There have been differing judgments by the SC itself when it comes to abortion. Has there been confusion in the courts also?
Dipika Jain: This is a classic case of legal indeterminacy, where different courts may appear to assign different moral and legal weight to different grounds, such as foetal anomaly, rape, social circumstances. This creates variability in outcomes, especially in post-24 week cases. There is this understanding of the ‘good’ abortion and the ‘bad’. So in cases involving severe foetal anomalies or sexual assault, courts are often more than willing to permit termination, as these situations are seen as strongly implicating medical necessity, trauma, and decisional autonomy, which can be categorised as ‘good’ abortion. But in contrast, for example, [in] married women with children, courts may apply stricter scrutiny. And this is the ‘bad’ abortion. There are more than 1,000 cases in the court in the last decade or so, and those are women who can afford lawyers and go to the court. And in a country like ours many cannot afford lawyers and have not gone to court. So what is happening with them? At the end of the day, the pregnant person is the one who suffers. If a pregnancy can be terminated by a doctor medically and safely, that should be allowed and that should be the norm.

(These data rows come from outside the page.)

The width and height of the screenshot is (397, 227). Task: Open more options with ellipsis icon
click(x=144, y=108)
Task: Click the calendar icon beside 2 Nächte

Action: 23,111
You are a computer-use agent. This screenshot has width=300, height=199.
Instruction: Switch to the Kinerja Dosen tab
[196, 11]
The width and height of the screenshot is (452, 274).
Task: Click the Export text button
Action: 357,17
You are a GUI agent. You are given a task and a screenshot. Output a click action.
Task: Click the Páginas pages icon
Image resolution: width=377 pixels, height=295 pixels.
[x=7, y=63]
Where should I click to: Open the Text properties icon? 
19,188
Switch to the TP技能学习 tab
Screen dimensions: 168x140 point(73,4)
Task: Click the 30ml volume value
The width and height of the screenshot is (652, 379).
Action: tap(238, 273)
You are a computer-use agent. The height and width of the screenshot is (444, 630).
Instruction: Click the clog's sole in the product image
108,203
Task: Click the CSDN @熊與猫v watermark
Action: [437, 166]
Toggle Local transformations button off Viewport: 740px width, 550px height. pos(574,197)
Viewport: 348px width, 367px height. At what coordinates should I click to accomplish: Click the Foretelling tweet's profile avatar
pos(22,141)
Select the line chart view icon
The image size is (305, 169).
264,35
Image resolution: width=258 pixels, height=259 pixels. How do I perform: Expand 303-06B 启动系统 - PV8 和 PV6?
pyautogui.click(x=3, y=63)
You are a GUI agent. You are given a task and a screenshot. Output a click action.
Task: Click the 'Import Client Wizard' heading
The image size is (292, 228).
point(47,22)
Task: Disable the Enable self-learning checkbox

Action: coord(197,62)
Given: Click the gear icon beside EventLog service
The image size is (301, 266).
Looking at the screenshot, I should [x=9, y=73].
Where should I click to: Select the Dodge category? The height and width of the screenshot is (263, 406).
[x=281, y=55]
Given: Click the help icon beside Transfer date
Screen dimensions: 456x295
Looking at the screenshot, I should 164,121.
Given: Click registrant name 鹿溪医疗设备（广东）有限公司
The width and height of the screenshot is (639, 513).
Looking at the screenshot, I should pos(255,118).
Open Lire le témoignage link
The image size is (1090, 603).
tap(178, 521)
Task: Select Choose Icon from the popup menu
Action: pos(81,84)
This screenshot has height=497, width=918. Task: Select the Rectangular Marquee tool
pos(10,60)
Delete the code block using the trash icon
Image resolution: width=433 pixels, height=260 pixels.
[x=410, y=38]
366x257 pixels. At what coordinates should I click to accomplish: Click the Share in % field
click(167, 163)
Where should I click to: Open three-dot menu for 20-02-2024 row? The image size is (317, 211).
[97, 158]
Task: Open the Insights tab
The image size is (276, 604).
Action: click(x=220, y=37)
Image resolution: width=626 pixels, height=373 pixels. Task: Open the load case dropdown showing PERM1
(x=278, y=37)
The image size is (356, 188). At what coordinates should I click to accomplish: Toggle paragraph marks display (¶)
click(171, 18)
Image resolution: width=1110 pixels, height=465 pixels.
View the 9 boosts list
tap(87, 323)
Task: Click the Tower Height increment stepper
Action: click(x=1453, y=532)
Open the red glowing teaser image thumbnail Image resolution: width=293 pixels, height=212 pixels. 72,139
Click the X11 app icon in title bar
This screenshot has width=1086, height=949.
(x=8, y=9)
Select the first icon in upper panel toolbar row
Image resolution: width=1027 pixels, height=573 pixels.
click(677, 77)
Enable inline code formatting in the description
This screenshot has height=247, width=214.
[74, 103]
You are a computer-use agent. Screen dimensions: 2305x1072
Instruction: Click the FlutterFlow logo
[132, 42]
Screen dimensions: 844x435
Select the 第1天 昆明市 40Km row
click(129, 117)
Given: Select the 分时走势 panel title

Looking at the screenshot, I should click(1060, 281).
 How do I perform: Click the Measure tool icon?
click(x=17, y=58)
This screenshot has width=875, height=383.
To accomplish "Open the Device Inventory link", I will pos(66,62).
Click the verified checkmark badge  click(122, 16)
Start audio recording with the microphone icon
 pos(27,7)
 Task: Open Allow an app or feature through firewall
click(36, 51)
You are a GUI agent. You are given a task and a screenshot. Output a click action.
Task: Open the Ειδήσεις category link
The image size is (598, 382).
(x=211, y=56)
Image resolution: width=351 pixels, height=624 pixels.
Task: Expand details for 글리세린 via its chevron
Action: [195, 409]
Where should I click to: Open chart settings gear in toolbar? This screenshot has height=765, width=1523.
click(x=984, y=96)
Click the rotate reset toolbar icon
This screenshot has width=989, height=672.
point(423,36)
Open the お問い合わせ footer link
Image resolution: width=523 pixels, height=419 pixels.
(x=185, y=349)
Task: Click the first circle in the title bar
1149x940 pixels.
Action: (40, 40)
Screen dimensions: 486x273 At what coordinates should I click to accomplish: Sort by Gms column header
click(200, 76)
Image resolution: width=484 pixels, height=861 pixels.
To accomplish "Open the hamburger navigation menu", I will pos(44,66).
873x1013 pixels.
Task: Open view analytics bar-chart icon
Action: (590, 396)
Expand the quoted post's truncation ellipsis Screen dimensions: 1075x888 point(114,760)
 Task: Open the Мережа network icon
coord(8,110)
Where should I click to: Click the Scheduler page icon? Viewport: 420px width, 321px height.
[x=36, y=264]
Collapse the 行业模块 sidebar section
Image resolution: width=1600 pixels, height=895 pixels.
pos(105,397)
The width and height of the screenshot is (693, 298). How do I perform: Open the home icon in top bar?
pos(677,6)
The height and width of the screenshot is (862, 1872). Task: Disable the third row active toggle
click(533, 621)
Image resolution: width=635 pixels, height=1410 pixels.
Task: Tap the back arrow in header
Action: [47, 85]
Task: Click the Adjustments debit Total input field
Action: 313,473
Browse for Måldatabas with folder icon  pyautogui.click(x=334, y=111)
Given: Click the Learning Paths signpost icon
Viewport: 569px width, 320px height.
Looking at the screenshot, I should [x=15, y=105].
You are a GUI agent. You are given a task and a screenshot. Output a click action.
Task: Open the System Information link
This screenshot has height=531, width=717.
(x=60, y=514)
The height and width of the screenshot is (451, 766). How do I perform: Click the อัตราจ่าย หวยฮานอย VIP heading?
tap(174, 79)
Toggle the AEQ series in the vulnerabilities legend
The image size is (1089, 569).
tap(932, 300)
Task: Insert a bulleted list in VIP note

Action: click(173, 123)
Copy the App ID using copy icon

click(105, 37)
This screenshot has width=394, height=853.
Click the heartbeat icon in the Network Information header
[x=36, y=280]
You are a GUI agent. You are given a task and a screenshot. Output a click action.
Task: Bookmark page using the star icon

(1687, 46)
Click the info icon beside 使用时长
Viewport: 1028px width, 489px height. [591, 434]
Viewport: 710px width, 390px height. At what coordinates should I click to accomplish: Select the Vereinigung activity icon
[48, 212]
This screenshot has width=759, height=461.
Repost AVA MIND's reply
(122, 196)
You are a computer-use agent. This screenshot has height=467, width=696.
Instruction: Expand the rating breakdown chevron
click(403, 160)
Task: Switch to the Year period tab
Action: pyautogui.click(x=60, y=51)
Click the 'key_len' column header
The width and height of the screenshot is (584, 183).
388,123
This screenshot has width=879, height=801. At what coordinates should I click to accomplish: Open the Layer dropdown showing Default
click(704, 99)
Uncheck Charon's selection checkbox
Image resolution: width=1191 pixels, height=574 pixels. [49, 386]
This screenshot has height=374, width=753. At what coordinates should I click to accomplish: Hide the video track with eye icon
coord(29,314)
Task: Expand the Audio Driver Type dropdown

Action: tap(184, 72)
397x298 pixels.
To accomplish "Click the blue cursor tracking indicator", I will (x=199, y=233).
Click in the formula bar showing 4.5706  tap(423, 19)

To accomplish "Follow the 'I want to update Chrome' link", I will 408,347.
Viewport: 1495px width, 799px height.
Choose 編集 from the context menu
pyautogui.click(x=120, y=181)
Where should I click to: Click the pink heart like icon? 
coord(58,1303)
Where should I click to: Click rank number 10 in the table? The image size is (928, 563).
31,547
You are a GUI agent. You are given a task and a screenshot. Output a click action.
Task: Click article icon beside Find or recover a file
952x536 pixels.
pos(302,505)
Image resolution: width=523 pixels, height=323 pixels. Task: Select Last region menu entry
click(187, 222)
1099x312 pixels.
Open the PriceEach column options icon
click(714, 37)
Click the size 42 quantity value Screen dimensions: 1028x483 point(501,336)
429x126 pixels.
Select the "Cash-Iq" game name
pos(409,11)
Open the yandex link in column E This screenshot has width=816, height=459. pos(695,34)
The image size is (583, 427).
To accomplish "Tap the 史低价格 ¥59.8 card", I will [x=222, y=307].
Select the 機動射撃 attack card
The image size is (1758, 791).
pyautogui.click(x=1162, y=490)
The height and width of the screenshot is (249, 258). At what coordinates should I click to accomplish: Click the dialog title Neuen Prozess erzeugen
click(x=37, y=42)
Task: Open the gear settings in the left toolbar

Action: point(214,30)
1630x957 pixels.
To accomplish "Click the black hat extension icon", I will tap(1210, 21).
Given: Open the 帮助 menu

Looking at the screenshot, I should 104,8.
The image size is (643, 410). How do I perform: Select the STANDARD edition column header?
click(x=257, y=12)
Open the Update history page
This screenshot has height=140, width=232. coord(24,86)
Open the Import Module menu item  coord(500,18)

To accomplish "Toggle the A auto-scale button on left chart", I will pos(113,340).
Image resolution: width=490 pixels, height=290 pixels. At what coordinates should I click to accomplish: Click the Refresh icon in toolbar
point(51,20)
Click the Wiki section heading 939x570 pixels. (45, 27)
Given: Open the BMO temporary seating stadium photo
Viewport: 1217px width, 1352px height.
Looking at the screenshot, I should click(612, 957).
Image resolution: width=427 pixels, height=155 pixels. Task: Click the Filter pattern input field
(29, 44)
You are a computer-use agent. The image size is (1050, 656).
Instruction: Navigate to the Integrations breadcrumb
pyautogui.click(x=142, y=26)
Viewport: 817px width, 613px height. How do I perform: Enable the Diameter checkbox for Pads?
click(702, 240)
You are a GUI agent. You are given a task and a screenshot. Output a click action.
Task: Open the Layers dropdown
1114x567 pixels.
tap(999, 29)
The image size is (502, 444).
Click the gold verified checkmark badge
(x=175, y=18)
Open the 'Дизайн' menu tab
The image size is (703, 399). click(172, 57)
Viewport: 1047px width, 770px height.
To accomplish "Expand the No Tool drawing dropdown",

Alka Barua: If a service provider is allowed a lot of major surgeries without necessarily referring to a medical board or a group of clinicians, why is it so necessary in case of 24 weeks plus gestation? That itself shows that your focus is not on the woman herself, but on the foetus. And that was not the intent of the MTP Act at all. Laws in India, as far as services are concerned, can only lead to a limited change in what happens at the ground level. What we need to understand is, what are the social barriers? What are the lived realities of women? And if you look at that then anything that is criminalised is not likely to translate into access to services. So, there is a complete disconnect in the way the law is being interpreted randomly across rulings, as it is evident in various rulings, and what is the ground reality.
Dipika Jain is executive dean & professor of law, director, Centre for Justice, Law and Society, Jindal Global Law School; Alka Barua is abortion theme lead and steering committee member, CommonHealth India.